Syaikh rahimahullah mengatakan, ‘Dalil bahwa yang disembah adalah malaikat’. Ini menunjukkan bahwa ada yang menyembah malaikat dan para Nabi. Ini juga termasuk kesyirikan.
Akan tetapi para penyembah kubur pada saat ini mengatakan bahwa orang yang menyembah malaikat, para nabi dan orang sholih tidaklah kafir.
****
وَدَلِيْلُ الأَنْبِيَاءِ قَوْلُهُ تَعَالَى: ﴿وَإِذْ قَالَ اللَّهُ يَا عِيسَى ابْنَ مَرْيَمَ أَأَنتَ قُلْتَ لِلنَّاسِ اتَّخِذُونِي وَأُمِّيَ إِلَهَيْنِ مِنْ دُونِ اللَّهِ قَالَ سُبْحَانَكَ مَا يَكُونُ لِي أَنْ أَقُولَ مَا لَيْسَ لِي بِحَقٍّ إِنْ كُنتُ قُلْتُهُ فَقَدْ عَلِمْتَهُ تَعْلَمُ مَا فِي نَفْسِي وَلَا أَعْلَمُ مَا فِي نَفْسِكَ إِنَّكَ أَنْتَ عَلَّامُ الْغُيُوبِ﴾[المائدة:116].
Dalil bahwa yang disembah adalah para nabi yaitu firman Allah ta’ala (yang artinya), “Dan (ingatlah) ketika Allah berfirman: “Hai Isa putera Maryam. Adakah kamu mengatakan kepada manusia: “Jadikanlah aku dan ibuku dua ilah (sesembahan) selain Allah?”. Isa menjawab: “Maha suci Engkau, tidaklah patut bagiku mengatakan apa yang bukan hakku (mengatakannya).

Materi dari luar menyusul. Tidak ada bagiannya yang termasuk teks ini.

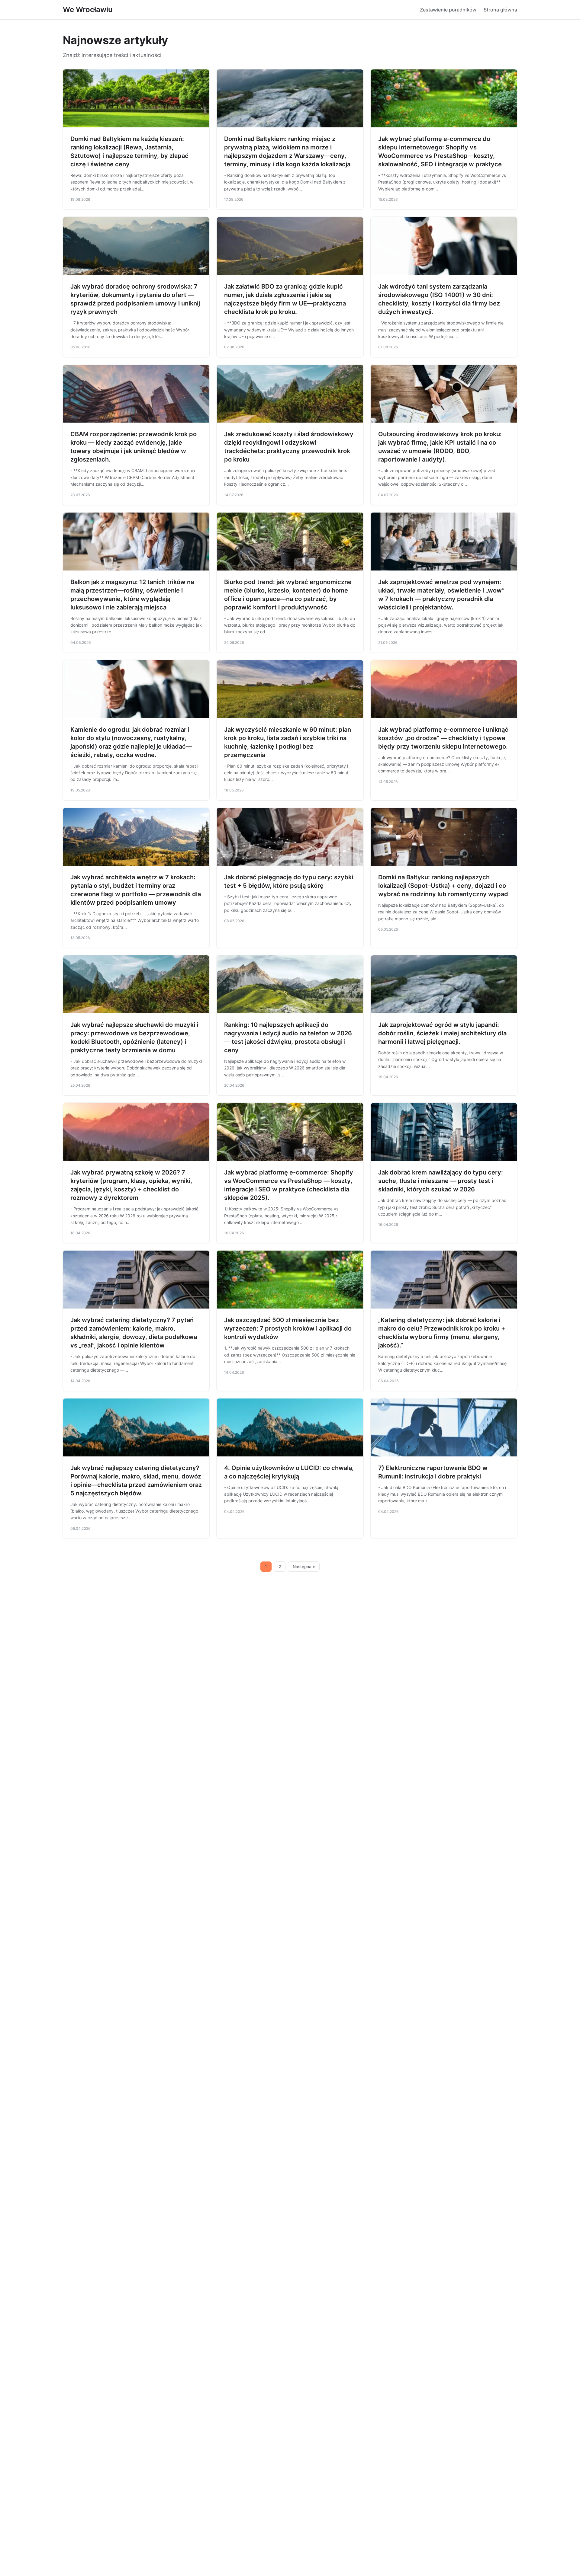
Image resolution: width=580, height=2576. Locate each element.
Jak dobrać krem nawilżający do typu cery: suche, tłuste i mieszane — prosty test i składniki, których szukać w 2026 (440, 1181)
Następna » (304, 1566)
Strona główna (500, 10)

Jika aku pernah mengatakan, maka tentulah Engkau mengetahui apa yang ada pada diriku dan aku tidak mengetahui apa yang ada pada diri Engkau. Sesungguhnya Engkau Maha mengetahui perkara yang ghaib-ghaib”. (QS. Al Maidah [5] : 116)
Syaikh rahimahullah mengatakan ‘Dalil bahwa yang disembah adalah para nabi’. Ini adalah dalil bahwa ibadah kepada para Nabi termasuk kesyirikan sebagaimana ibadah kepada patung.
Perkataan penulis ini merupakan sanggahan kepada para penyembah kubur yang membeda-bedakan dalam hal ini.
Perkataan beliau rahimahullah juga adalah bantahan kepada orang mengatakan bahwa syirik itu hanya dalam peribadahan kepada berhala. Menurut mereka tidaklah sama antara orang yang menyembah patung, para wali atau orang sholih. Mereka mengingkari penyamaan dalam kedua hal ini dan beranggapan bahwa syirik hanya terbatas pada penyembahan kepada patung-patung saja. Ini adalah kekeliruan yang sangat jelas ditinjau dari dua sisi :
[Sisi Pertama] Allah jalla wa ‘ala di dalam Al Qur’an mengingkari semua peribadahan (kepada selain Allah) dan memerintahkan untuk memerangi semua yang melakukan peribadah semacam itu.
[Sisi Kedua] Rasulullah shallallahu ‘alaihi wa sallam tidak membedakan antara penyembah berhala, malaikat atau pun orang sholih.
وَدَلِيْلُ الصَّالِحِيْنَ قَوْلُهُ تَعَالَى: ﴿أُوْلَئِكَ الَّذِينَ يَدْعُونَ يَبْتَغُونَ إِلَى رَبِّهِمْ الْوَسِيلَةَ أَيُّهُمْ أَقْرَبُ وَيَرْجُونَ رَحْمَتَهُ وَيَخَافُونَ عَذَابَهُ… ﴾الآية[الإسراء:57].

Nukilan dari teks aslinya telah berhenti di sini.